Copy exactly, and only, the lines from the line containing "Click the dot separator before the timestamp" through the last line of the records below, both included, and leave out any pictures.

[[ GIVEN RECORDS open ]]

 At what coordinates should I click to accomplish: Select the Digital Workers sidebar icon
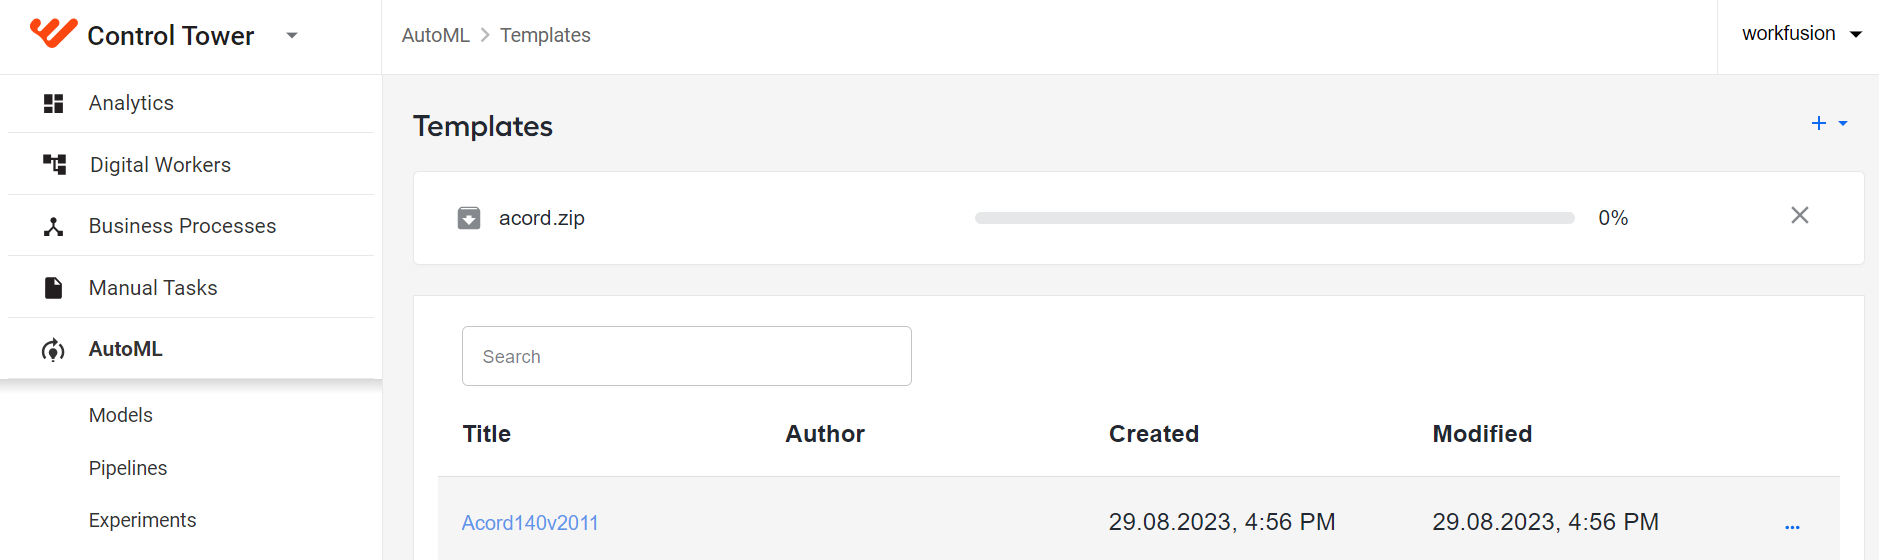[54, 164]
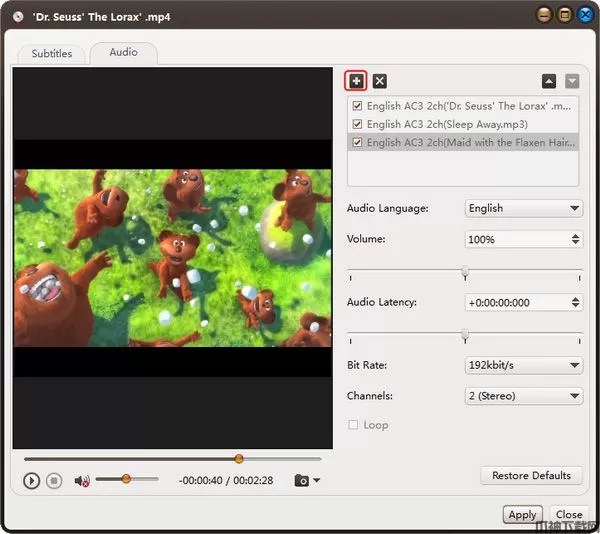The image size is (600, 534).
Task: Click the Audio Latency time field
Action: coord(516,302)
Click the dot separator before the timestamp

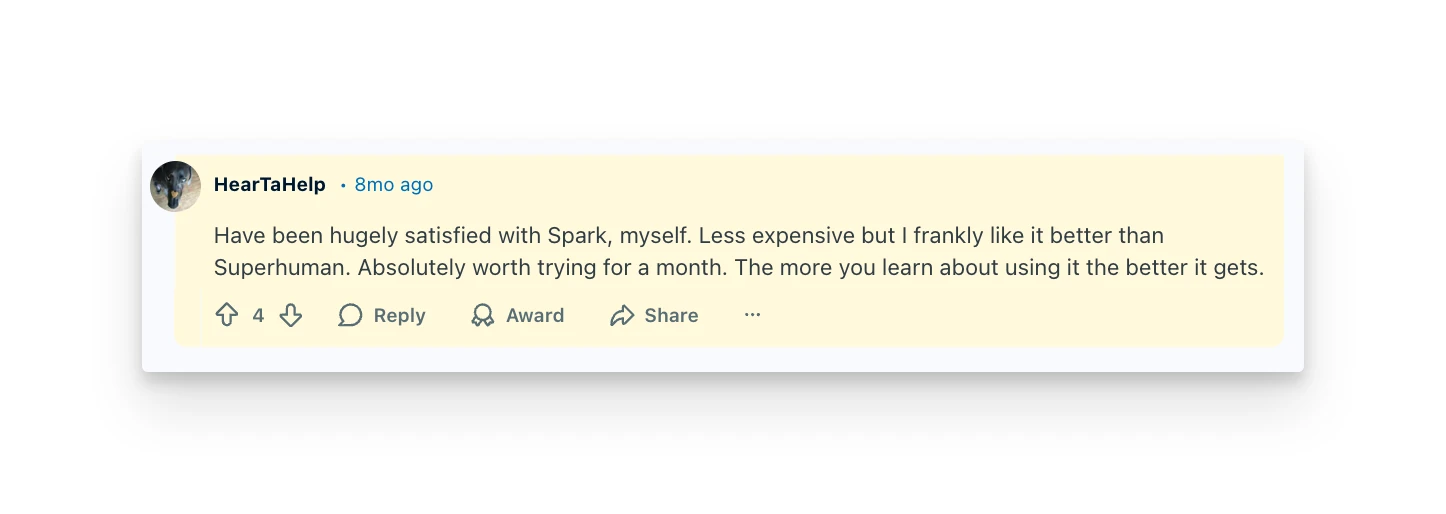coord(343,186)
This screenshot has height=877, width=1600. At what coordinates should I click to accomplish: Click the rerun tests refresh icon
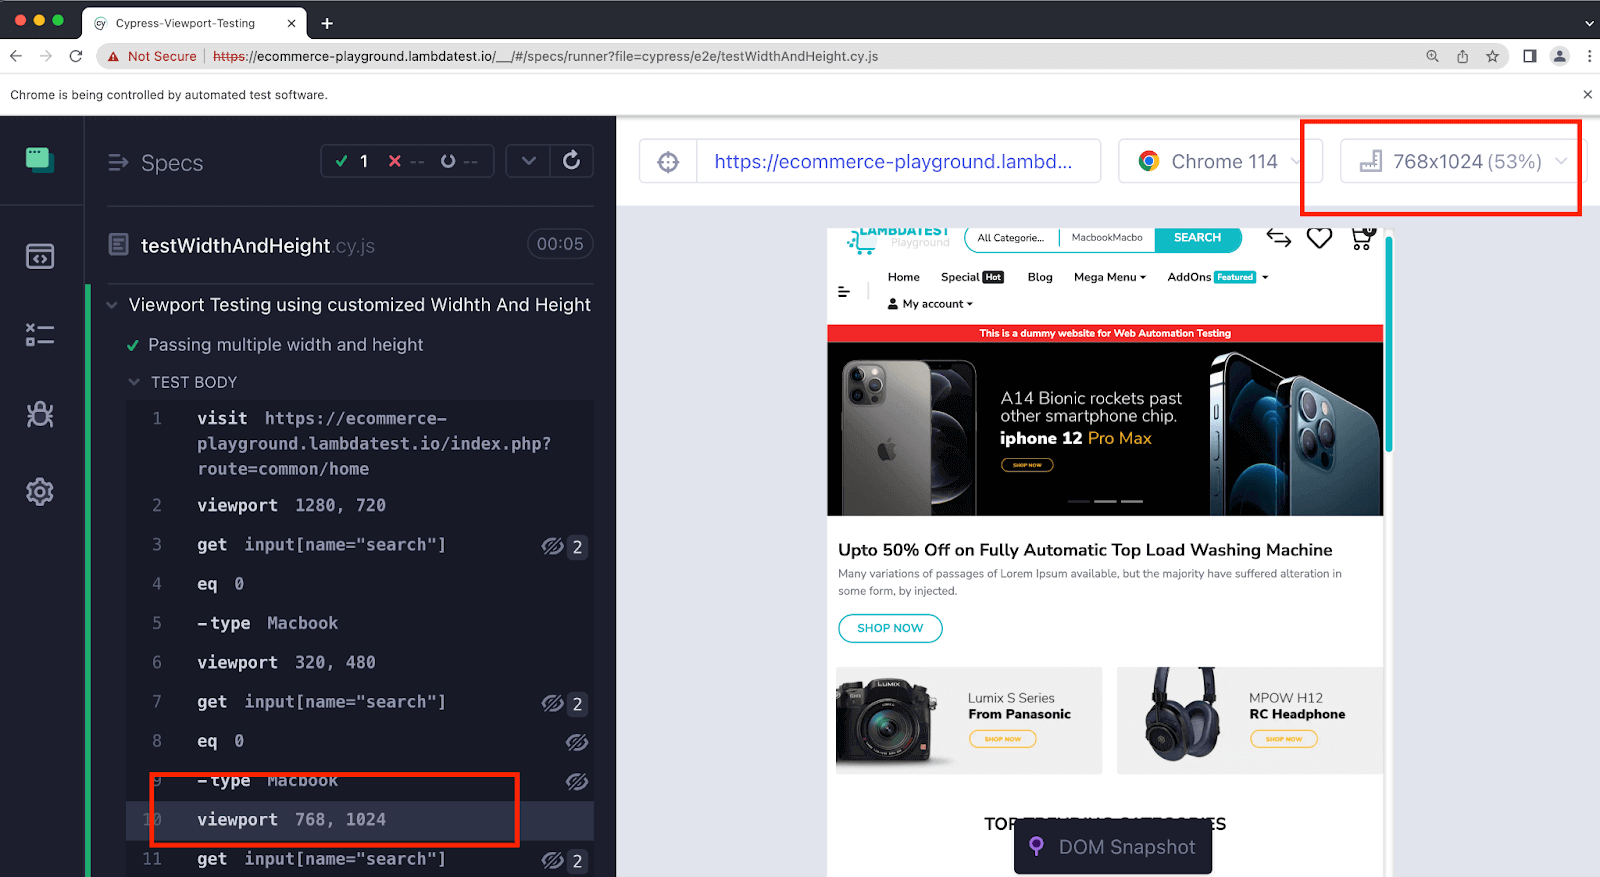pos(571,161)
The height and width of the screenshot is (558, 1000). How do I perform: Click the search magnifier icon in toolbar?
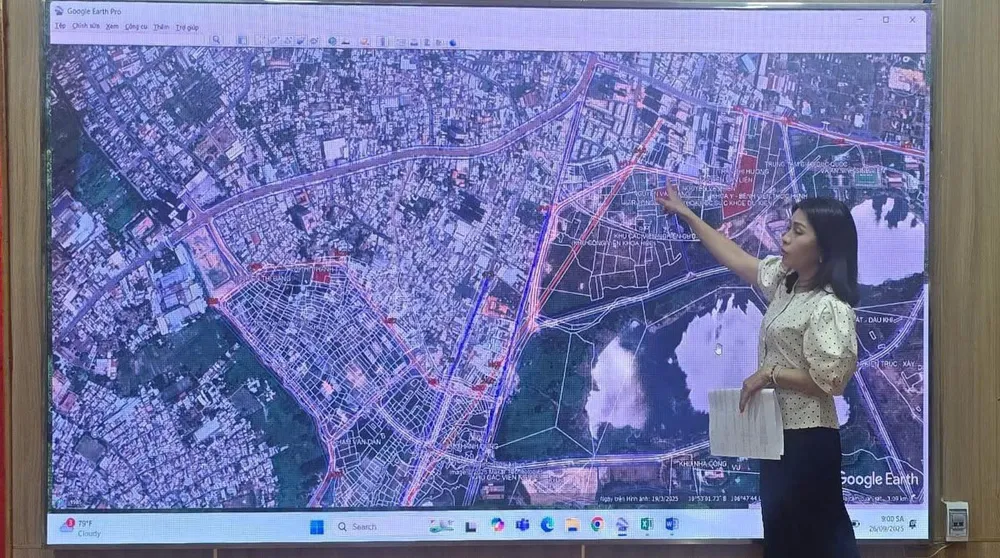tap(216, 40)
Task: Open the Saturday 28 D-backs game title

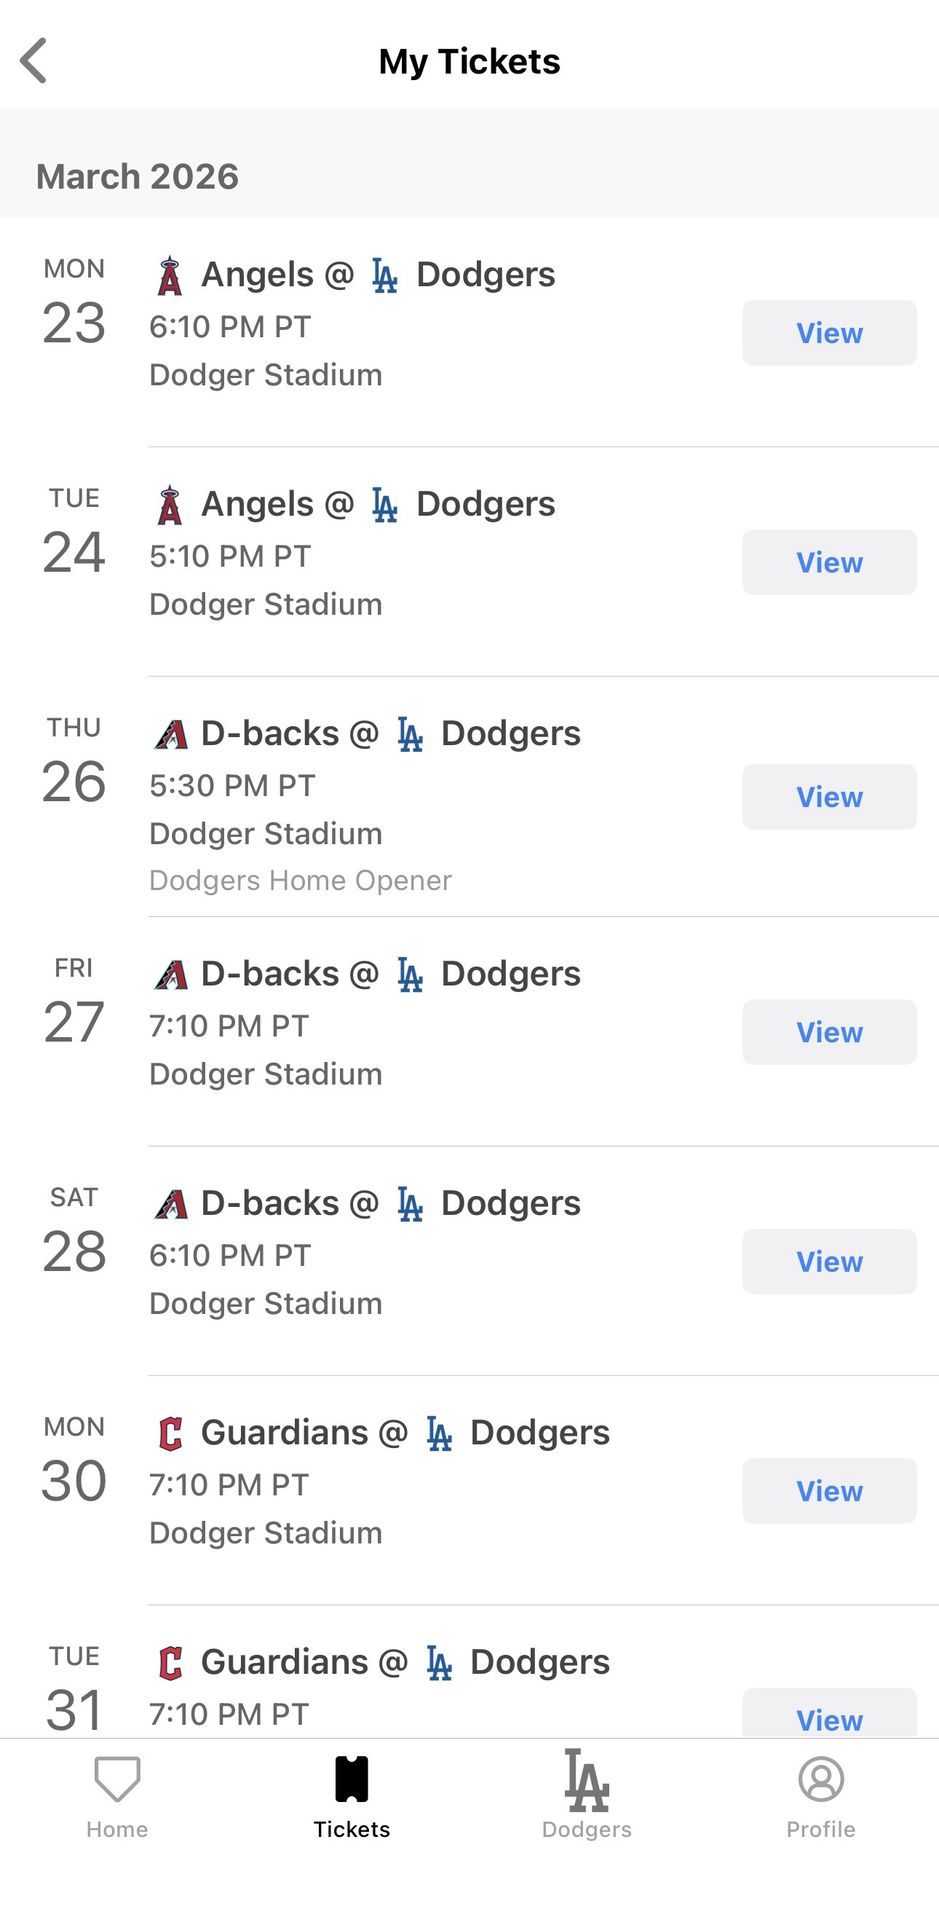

[[ GIVEN RECORDS closed ]]

- REPLY -
Click the dot separator before the timestamp

coord(343,186)
This screenshot has height=877, width=1600. At what coordinates should I click to accomplish: Click the rerun tests refresh icon
pos(571,161)
The height and width of the screenshot is (558, 1000). How do I perform: Click the search magnifier icon in toolbar?
tap(216, 40)
Task: Open the Saturday 28 D-backs game title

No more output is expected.